All the entries below should be reproduced exactly.

+++ STORED DATA +++

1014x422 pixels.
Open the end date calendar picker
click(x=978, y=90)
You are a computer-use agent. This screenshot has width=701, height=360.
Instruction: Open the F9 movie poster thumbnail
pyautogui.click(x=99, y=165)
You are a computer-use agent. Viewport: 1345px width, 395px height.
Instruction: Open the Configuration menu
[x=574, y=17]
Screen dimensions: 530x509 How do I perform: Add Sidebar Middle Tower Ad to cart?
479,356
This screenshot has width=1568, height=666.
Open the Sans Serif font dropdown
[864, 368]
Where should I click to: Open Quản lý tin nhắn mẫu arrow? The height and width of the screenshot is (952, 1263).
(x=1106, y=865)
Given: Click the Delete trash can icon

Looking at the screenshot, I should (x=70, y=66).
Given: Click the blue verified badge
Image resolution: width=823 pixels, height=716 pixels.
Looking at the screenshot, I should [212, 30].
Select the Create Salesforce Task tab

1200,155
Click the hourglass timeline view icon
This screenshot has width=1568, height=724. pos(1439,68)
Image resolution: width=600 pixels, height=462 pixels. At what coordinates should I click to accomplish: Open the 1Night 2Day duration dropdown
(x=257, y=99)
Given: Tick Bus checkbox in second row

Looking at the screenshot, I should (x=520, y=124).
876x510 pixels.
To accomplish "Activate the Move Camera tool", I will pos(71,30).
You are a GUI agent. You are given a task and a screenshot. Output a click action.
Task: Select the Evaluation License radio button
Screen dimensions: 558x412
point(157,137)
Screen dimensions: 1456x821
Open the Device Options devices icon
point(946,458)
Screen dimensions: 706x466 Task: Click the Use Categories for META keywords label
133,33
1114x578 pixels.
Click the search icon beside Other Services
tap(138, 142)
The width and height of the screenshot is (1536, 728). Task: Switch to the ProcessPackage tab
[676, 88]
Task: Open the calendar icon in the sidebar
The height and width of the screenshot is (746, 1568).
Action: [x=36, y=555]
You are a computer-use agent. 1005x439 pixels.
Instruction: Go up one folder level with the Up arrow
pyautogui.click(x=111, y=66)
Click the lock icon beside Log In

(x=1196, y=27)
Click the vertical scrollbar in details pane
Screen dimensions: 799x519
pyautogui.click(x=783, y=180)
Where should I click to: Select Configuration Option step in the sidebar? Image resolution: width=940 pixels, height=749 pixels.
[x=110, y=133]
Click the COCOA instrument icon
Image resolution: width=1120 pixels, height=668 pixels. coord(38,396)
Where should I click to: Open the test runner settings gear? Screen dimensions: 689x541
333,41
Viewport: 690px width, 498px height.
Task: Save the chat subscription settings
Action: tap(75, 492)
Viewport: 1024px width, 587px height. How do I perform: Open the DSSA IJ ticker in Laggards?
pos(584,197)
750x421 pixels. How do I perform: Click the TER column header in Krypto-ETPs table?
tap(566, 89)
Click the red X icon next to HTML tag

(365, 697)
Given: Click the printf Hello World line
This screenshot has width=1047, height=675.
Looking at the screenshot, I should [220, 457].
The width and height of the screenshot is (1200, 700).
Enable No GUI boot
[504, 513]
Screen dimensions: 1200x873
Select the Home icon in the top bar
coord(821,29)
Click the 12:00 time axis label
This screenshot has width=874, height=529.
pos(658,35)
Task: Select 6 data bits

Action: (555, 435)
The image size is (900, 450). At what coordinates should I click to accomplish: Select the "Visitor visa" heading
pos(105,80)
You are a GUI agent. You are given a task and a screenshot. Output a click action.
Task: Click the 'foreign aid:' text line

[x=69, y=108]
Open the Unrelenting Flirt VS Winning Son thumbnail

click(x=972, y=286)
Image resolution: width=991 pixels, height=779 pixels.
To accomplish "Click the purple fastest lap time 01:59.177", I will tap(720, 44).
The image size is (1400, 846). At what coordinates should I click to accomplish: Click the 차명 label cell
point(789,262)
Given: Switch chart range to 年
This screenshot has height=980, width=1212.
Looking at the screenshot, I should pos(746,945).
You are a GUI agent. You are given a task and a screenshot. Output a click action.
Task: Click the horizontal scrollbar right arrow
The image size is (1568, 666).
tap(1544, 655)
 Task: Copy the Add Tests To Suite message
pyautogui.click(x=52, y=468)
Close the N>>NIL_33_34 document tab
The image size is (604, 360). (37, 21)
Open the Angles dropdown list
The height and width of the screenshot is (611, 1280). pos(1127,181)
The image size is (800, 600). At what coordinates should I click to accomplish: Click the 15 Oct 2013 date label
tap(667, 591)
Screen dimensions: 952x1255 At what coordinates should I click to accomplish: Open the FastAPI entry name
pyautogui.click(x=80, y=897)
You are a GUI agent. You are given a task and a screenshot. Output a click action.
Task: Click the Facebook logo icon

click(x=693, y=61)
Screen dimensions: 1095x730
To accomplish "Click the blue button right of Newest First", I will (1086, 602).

+++

■ WRITTEN SOLUTION:
1014x422 pixels.
Open the end date calendar picker
click(x=978, y=90)
You are a computer-use agent. This screenshot has width=701, height=360.
Instruction: Open the F9 movie poster thumbnail
pyautogui.click(x=99, y=165)
You are a computer-use agent. Viewport: 1345px width, 395px height.
Instruction: Open the Configuration menu
[x=574, y=17]
Screen dimensions: 530x509 How do I perform: Add Sidebar Middle Tower Ad to cart?
479,356
This screenshot has width=1568, height=666.
Open the Sans Serif font dropdown
[864, 368]
Where should I click to: Open Quản lý tin nhắn mẫu arrow? The height and width of the screenshot is (952, 1263).
(x=1106, y=865)
Given: Click the Delete trash can icon

Looking at the screenshot, I should (x=70, y=66).
Given: Click the blue verified badge
Image resolution: width=823 pixels, height=716 pixels.
Looking at the screenshot, I should [212, 30].
Select the Create Salesforce Task tab

1200,155
Click the hourglass timeline view icon
This screenshot has width=1568, height=724. pos(1439,68)
Image resolution: width=600 pixels, height=462 pixels. At what coordinates should I click to accomplish: Open the 1Night 2Day duration dropdown
(x=257, y=99)
Given: Tick Bus checkbox in second row

Looking at the screenshot, I should (x=520, y=124).
876x510 pixels.
To accomplish "Activate the Move Camera tool", I will pos(71,30).
You are a GUI agent. You are given a task and a screenshot. Output a click action.
Task: Select the Evaluation License radio button
Screen dimensions: 558x412
point(157,137)
Screen dimensions: 1456x821
Open the Device Options devices icon
point(946,458)
Screen dimensions: 706x466 Task: Click the Use Categories for META keywords label
133,33
1114x578 pixels.
Click the search icon beside Other Services
tap(138, 142)
The width and height of the screenshot is (1536, 728). Task: Switch to the ProcessPackage tab
[676, 88]
Task: Open the calendar icon in the sidebar
The height and width of the screenshot is (746, 1568).
Action: [x=36, y=555]
You are a computer-use agent. 1005x439 pixels.
Instruction: Go up one folder level with the Up arrow
pyautogui.click(x=111, y=66)
Click the lock icon beside Log In

(x=1196, y=27)
Click the vertical scrollbar in details pane
Screen dimensions: 799x519
pyautogui.click(x=783, y=180)
Where should I click to: Select Configuration Option step in the sidebar? Image resolution: width=940 pixels, height=749 pixels.
[x=110, y=133]
Click the COCOA instrument icon
Image resolution: width=1120 pixels, height=668 pixels. coord(38,396)
Where should I click to: Open the test runner settings gear? Screen dimensions: 689x541
333,41
Viewport: 690px width, 498px height.
Task: Save the chat subscription settings
Action: tap(75, 492)
Viewport: 1024px width, 587px height. How do I perform: Open the DSSA IJ ticker in Laggards?
pos(584,197)
750x421 pixels. How do I perform: Click the TER column header in Krypto-ETPs table?
tap(566, 89)
Click the red X icon next to HTML tag

(365, 697)
Given: Click the printf Hello World line
This screenshot has width=1047, height=675.
Looking at the screenshot, I should [220, 457].
The width and height of the screenshot is (1200, 700).
Enable No GUI boot
[504, 513]
Screen dimensions: 1200x873
Select the Home icon in the top bar
coord(821,29)
Click the 12:00 time axis label
This screenshot has width=874, height=529.
pos(658,35)
Task: Select 6 data bits

Action: (555, 435)
The image size is (900, 450). At what coordinates should I click to accomplish: Select the "Visitor visa" heading
pos(105,80)
You are a GUI agent. You are given a task and a screenshot. Output a click action.
Task: Click the 'foreign aid:' text line

[x=69, y=108]
Open the Unrelenting Flirt VS Winning Son thumbnail

click(x=972, y=286)
Image resolution: width=991 pixels, height=779 pixels.
To accomplish "Click the purple fastest lap time 01:59.177", I will tap(720, 44).
The image size is (1400, 846). At what coordinates should I click to accomplish: Click the 차명 label cell
point(789,262)
Given: Switch chart range to 年
This screenshot has height=980, width=1212.
Looking at the screenshot, I should pos(746,945).
You are a GUI agent. You are given a task and a screenshot. Output a click action.
Task: Click the horizontal scrollbar right arrow
The image size is (1568, 666).
tap(1544, 655)
 Task: Copy the Add Tests To Suite message
pyautogui.click(x=52, y=468)
Close the N>>NIL_33_34 document tab
The image size is (604, 360). (37, 21)
Open the Angles dropdown list
The height and width of the screenshot is (611, 1280). pos(1127,181)
The image size is (800, 600). At what coordinates should I click to accomplish: Click the 15 Oct 2013 date label
tap(667, 591)
Screen dimensions: 952x1255 At what coordinates should I click to accomplish: Open the FastAPI entry name
pyautogui.click(x=80, y=897)
You are a GUI agent. You are given a task and a screenshot. Output a click action.
Task: Click the Facebook logo icon

click(x=693, y=61)
Screen dimensions: 1095x730
To accomplish "Click the blue button right of Newest First", I will (1086, 602).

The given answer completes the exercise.